Bardella et l’école : un réactionnaire au tableau noir

par Boris Enet |  publié le 26/06/2024

Nation, réaction, répression, exclusion, sélection… à quand le retour des punitions corporelles? 

Jordan Bardella - D.R

Les éléments de programme de l’extrême-droite pour l’école, rappelés par Jordan Bardella dans sa conférence de presse lundi 24 juin, sont comme on s’en doutait une ode à la réaction et au nationalisme.

Réaction, parce que l’école est caricaturée comme le support des violences et de la décadence démocratique, nées de la démocratisation scolaire. Si l’école va effectivement mal, la solution ne saurait résider en une réaction répressive pour une jeunesse qui ne vit plus au temps de Clovis. L’uniforme, l’interdiction du portable jusqu’à la fin du lycée (sic), le retour du bon vieux bacho garant d’un ordre fantasmé font fi de l’époque, du monde ouvert tel qu’il s’offre aux jeunes générations. Mais aussi des réalités administratives pratiques et universitaires que les cadres du RN maîtrisent toujours aussi mal.

Outre les redites sur le brevet ou le portable au collège, déjà mises en place par Gabriel Attal, la réponse ne peut se réduire à la répression sans volet éducatif. Enfermer les enfants exclus deux fois à l’issue de conseils de discipline jusqu’au terme de leurs études est le meilleur moyen de multiplier les radicalisés. C’est assigner des enfants et adolescents en construction à une identité de délinquants, à l’instar de ce qu’ont vécu des dizaines de milliers de jeunes Espagnols sous le franquisme. Accessoirement, il s’agit d’une négation des droits de l’enfant et des textes qui engagent la France sur le plan international depuis les années 1950.

Nationalisme, parce que tout est passé à la moulinette de l’idéologie du RN, du « récit national » tombé en désuétude en passant par la réécriture des programmes contre « l’idéologie wokiste », le véritable ennemi. Derrière cette pathétique obsession nationale, on retrouve par exemple les programmes de géographie du lycée, ouverts sur le monde et la construction européenne, qui sont dans le viseur. En remettant une carte de France aux murs dans chaque salle, derrière la ligne Maginot, les moutons seront bien gardés. Identitarisme, abêtissement et… tri précoce de cette jeunesse décadente, car s’il s’agit de mettre à l’honneur les filières professionnelles, à côté des parcours généraux, la précocité de l’âge (dès 13 ans !) soulève évidemment questions.

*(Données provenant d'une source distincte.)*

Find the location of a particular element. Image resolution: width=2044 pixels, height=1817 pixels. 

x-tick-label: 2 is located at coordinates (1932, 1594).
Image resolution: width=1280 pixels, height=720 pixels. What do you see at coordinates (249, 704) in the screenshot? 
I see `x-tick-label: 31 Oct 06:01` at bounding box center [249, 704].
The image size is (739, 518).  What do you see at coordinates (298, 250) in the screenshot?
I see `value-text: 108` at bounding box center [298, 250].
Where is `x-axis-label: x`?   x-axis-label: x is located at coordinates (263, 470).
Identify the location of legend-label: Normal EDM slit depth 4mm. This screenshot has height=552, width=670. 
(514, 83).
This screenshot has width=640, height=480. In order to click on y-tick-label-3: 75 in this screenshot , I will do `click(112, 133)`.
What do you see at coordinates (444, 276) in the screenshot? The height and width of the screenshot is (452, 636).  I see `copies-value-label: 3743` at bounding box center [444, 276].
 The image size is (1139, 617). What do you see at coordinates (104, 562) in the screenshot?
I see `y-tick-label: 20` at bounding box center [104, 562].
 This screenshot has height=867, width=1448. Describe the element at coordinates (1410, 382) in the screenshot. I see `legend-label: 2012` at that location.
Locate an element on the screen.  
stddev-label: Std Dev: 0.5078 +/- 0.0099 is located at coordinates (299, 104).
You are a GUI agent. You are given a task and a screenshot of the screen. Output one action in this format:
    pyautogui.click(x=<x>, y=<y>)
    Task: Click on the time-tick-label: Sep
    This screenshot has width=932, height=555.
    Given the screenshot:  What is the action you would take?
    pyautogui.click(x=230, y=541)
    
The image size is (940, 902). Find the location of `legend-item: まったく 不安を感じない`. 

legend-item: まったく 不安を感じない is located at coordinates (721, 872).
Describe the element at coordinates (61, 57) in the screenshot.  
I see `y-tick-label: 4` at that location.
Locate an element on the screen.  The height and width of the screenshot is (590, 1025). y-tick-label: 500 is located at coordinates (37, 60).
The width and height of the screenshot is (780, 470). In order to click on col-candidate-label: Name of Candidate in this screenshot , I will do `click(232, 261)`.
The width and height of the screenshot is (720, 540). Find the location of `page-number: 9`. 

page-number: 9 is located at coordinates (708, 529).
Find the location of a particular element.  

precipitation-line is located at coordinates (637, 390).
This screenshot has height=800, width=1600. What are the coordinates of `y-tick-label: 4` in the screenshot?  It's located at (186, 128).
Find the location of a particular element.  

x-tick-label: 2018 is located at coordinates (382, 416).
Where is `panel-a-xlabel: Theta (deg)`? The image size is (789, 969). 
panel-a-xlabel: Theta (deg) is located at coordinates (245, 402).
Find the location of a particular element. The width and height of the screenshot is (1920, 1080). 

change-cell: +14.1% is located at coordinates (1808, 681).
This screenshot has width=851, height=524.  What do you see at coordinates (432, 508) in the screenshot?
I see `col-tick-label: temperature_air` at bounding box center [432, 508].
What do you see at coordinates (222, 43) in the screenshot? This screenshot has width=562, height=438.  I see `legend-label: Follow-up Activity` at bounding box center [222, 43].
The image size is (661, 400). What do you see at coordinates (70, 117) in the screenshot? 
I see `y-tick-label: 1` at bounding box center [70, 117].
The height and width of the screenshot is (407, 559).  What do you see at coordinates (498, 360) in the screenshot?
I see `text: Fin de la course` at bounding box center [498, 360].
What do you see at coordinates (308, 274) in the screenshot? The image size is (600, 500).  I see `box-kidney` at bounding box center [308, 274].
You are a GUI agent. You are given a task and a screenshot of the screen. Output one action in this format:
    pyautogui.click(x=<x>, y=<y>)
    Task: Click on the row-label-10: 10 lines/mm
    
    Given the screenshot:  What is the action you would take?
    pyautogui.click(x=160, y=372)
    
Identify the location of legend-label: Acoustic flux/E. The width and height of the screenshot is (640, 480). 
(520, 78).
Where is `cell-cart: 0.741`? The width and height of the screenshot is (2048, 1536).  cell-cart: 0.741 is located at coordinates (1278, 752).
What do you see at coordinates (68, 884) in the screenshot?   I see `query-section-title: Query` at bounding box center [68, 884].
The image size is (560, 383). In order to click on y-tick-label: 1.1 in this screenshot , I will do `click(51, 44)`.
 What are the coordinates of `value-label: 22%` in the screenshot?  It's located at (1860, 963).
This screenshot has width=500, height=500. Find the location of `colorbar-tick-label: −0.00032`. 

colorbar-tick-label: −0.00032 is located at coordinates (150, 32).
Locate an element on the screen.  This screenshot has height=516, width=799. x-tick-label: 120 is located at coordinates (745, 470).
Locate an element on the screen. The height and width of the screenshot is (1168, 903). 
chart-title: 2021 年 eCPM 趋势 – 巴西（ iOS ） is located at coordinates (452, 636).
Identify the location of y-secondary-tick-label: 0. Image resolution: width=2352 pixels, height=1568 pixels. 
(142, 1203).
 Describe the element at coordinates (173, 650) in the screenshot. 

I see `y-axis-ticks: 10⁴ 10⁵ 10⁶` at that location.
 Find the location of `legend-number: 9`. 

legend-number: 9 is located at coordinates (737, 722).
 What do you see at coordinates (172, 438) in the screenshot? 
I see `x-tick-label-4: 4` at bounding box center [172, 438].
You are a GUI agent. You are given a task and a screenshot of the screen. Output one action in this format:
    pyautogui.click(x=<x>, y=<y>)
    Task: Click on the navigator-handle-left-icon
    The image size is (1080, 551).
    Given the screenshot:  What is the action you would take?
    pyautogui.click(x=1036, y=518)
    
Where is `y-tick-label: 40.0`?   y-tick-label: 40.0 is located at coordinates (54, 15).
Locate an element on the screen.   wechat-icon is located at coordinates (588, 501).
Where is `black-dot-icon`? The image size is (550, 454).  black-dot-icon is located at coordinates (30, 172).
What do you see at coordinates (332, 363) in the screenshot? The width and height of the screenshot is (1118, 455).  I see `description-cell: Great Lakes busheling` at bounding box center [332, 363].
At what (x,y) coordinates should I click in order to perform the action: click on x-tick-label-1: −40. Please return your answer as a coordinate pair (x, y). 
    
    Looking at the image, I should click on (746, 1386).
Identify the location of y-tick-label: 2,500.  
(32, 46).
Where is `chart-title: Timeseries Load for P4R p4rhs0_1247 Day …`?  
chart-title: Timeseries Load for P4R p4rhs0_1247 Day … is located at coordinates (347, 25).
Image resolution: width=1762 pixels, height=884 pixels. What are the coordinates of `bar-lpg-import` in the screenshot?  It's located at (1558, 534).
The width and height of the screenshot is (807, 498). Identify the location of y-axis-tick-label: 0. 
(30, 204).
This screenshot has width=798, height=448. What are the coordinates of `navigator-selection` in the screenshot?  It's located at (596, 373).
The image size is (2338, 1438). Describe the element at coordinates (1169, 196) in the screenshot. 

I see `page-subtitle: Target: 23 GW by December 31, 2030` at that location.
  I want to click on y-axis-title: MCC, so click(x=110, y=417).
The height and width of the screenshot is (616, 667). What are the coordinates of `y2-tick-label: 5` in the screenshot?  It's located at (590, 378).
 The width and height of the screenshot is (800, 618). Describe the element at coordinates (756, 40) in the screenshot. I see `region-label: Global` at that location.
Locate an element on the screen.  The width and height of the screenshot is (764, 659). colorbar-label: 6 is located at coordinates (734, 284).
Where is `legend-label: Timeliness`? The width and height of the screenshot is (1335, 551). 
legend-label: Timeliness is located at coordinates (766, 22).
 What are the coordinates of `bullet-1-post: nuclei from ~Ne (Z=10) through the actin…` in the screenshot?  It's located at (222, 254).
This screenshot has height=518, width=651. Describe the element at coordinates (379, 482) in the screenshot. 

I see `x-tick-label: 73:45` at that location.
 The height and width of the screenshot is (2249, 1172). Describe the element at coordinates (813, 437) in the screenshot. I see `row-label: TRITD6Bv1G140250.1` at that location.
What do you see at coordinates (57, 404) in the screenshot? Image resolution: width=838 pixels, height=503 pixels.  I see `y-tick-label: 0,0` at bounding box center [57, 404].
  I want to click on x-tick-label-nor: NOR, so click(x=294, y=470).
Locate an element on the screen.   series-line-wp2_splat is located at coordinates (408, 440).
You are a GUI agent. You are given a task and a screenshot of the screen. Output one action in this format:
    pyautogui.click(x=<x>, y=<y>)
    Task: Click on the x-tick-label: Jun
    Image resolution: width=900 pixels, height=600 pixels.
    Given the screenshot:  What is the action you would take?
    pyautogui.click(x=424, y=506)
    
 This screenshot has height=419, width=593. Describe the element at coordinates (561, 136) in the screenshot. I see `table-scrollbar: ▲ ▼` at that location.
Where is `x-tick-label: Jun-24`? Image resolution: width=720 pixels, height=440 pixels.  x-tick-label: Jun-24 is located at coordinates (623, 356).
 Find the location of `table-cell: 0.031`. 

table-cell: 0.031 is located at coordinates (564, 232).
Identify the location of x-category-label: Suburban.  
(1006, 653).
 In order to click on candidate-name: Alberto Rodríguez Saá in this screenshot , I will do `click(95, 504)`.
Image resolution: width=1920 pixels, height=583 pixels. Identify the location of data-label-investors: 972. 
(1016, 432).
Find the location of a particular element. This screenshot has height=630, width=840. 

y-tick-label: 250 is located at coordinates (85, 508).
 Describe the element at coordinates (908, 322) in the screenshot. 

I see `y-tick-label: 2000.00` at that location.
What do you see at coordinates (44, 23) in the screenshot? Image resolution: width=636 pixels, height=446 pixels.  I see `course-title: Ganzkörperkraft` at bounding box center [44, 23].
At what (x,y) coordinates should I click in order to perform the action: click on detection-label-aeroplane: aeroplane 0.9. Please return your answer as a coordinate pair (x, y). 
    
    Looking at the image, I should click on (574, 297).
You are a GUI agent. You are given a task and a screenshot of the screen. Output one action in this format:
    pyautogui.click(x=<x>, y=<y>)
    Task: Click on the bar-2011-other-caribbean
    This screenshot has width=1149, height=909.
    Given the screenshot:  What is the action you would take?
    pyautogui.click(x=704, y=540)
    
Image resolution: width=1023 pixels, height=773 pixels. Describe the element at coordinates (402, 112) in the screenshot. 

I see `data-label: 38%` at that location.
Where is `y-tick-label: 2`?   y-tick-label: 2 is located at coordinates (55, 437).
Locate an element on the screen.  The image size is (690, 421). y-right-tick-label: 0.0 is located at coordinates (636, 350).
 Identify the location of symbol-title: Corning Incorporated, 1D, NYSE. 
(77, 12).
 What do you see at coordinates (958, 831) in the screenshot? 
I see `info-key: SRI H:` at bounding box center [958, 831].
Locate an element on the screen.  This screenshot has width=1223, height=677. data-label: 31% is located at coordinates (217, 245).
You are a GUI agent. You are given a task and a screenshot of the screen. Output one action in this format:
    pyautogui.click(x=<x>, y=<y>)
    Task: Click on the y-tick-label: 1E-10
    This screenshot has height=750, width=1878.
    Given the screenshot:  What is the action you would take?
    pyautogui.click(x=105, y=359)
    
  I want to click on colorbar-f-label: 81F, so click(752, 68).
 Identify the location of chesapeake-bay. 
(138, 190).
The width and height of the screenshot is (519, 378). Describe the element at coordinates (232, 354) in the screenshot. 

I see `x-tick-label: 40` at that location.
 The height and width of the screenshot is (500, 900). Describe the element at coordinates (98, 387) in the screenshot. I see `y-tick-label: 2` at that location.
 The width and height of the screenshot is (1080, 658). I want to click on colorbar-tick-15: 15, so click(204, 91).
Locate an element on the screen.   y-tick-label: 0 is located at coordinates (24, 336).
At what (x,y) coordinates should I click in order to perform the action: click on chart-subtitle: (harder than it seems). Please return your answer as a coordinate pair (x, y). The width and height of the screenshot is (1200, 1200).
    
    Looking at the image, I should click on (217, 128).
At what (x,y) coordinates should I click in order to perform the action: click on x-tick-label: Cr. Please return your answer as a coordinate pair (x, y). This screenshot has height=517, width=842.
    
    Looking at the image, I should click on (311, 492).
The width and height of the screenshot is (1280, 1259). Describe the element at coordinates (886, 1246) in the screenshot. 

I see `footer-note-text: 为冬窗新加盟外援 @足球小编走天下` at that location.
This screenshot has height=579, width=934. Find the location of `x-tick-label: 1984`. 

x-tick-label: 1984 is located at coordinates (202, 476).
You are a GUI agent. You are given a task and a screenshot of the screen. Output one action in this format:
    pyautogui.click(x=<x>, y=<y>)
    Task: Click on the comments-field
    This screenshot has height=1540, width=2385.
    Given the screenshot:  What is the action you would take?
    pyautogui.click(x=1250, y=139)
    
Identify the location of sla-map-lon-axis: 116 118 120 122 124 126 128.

Cela, c’est pour la promesse faite aux milieux populaires de s’élever par les études. La bave aux lèvres, derrière son costume croisé et son débit maîtrisé, Bardella s’apprête à réaliser le vœu de Jean-Marie Le Pen, qui n’a cessé de batailler contre la réforme Haby du collège pour tous de 1975. Si la France va mal, c’est à cause de ses immigrés ; et si son école est abîmée, il faut y voir la toute puissance des pédagogues décadents de l’après 68 peuplant les ministères.

Au RN, on ne s’embarrasse pas de nuances, ni d’une pensée complexe : le manichéisme est la règle, l’état de droit est le carcan à défaire. Encore faudra-t-il marcher sur un milieu éducatif professoral et d’encadrement à qui il reste quelques réflexes lorsque l’essentiel est en jeu : la République.